The UK’s Medicines and Healthcare products Regulatory Agency (MHRA) has run a Yellow Card reporting system since 1964. It is routinely used by doctors to report events that might be related to a medicine or vaccine.

“The Yellow Card reporting system is well established,” explains Cambridge virology expert John Creedy. “If you have a therapeutic treatment and it causes any sort of side effects it is reported to the manufacturer, and the MHRS publishes a report of on its website.

“To date there have been 33,207 total reports for the Pfizer jab, and 227 deaths in total.”

This means fatalities from all ailments are 0.0068 per cent of the total number of incidents reported about the Pfizer vaccine, which compares to 1 per cent of deaths from blood clots on airline flights.

“For AstraZeneca the number of reports using the Yellow Card system is 54,180,” continues Mr Creedy, a Linton resident with medicare start-up and other pharmaceutical producer experience. “The fatalities have been 275.”

Chesterton bowls club is now a vaccination centre. Picture: Keith Heppell
Chesterton bowls club is now a vaccination centre. Picture: Keith Heppell

This means fatalities have been 0.005 per cent for the AstraZeneca vaccine, suggesting that in fact the Pfizer vaccine has a marginally higher fatality rate. More than 11 million AstraZeneca vaccine does have been administered in the UK, with 10 million Pfizer vaccines distributed.

In fact, every day in the UK its is estimated that 274 people die from blood clots. This means that there is in fact an argument to suggest that the vaccine against Covid-19 will reduce your likelihood from blood clots.

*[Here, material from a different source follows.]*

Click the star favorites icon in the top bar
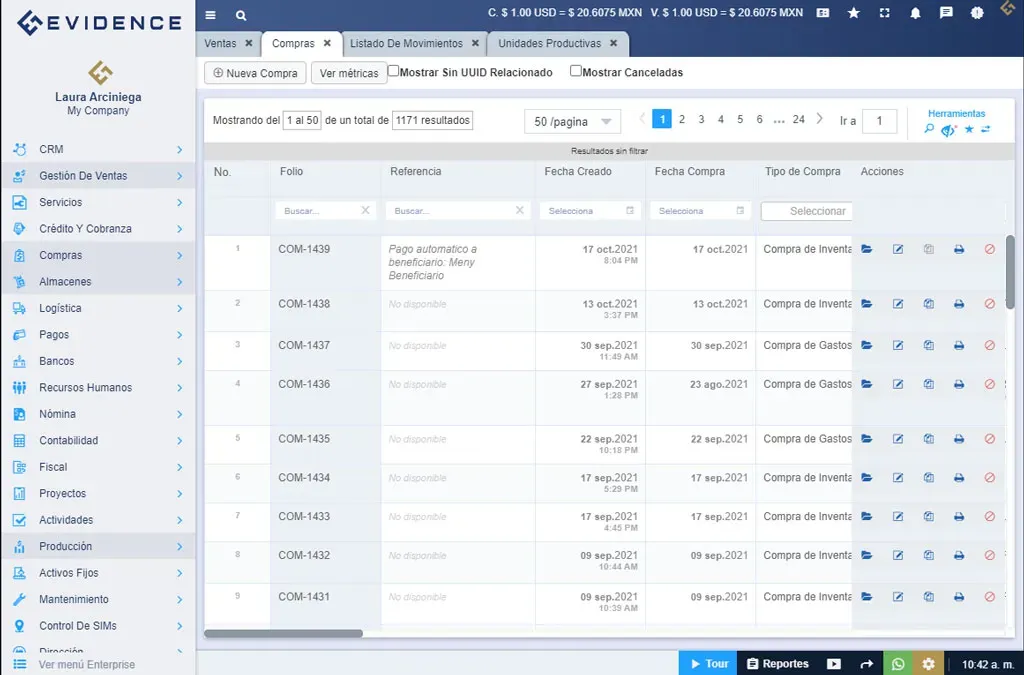The image size is (1024, 675). coord(854,15)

In a statement to the Cambridge Independent, a Pfizer spokesperson said: “The Medicines & Healthcare products Regulatory Agency (MHRA) granted a temporary authorisation for use for the Pfizer/BioNTech Covid-19 mRNA Vaccine BNT162b2 on 2nd December 2020. Safety for our patients is our top priority and as with all new medicines or vaccines authorised for use, we have a regulatory commitment for post approval safety monitoring.

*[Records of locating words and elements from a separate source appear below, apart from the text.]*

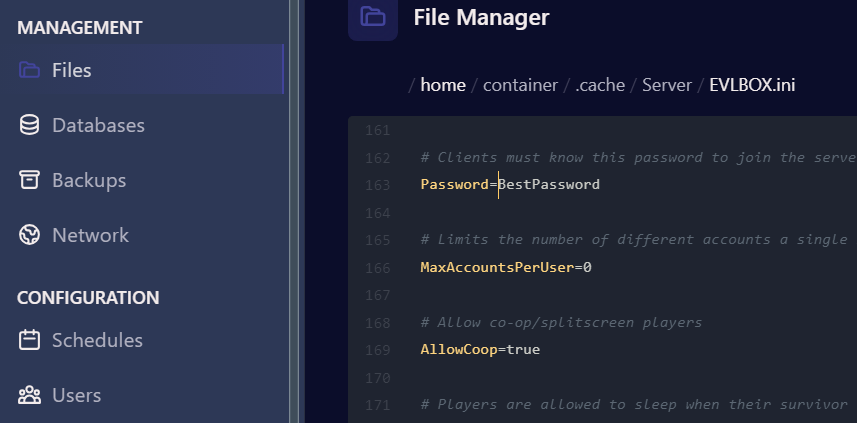The width and height of the screenshot is (857, 423).
Task: Navigate to home in the breadcrumb
Action: coord(442,85)

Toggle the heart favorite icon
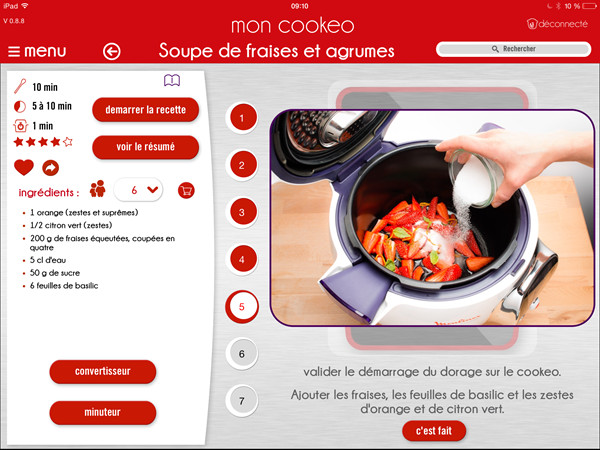[24, 168]
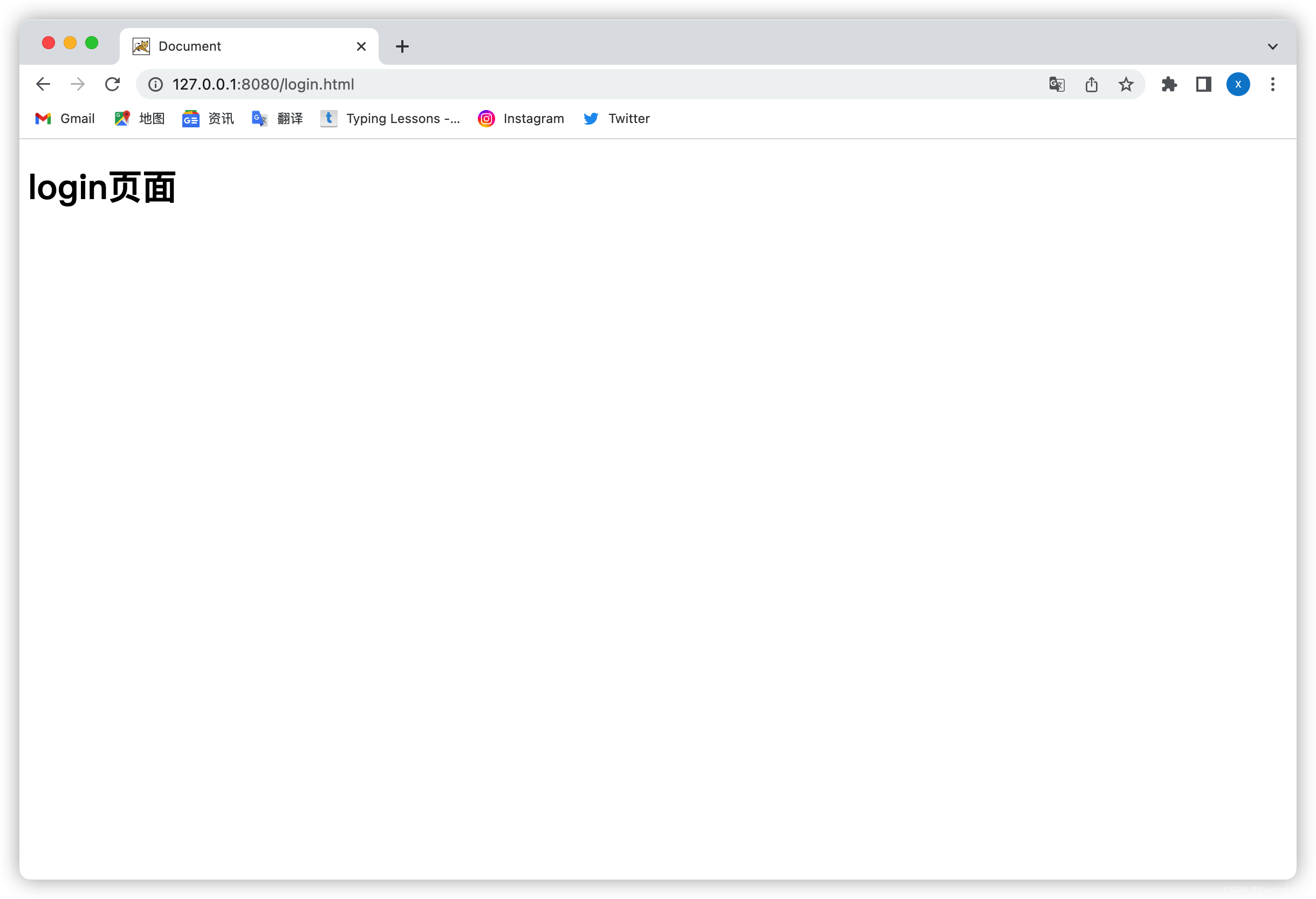Click the browser back button
The width and height of the screenshot is (1316, 899).
(x=42, y=84)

“The latest BNT162b2 safety data are in line with the known side effect profile. The benefits of BNT162b2 in helping to prevent Covid-19 continue to outweigh any risks and there are no recommended changes regarding the use the vaccine. The most recent safety update from the MHRA, dated March 11 2020, can be found here.”

Dr Phil Bryan, MHRA vaccines safety lead, said: “The benefits of the vaccine in preventing Covid-19, with its associated risk of hospitalisation and death, far outweigh the risks of side effects. People should go and get their Covid-19 vaccine when asked to do so.

“It is still the case that it has not been confirmed the reported blood clots were caused by the AstraZeneca Covid-19 vaccine. Blood clots can occur naturally and are not uncommon.”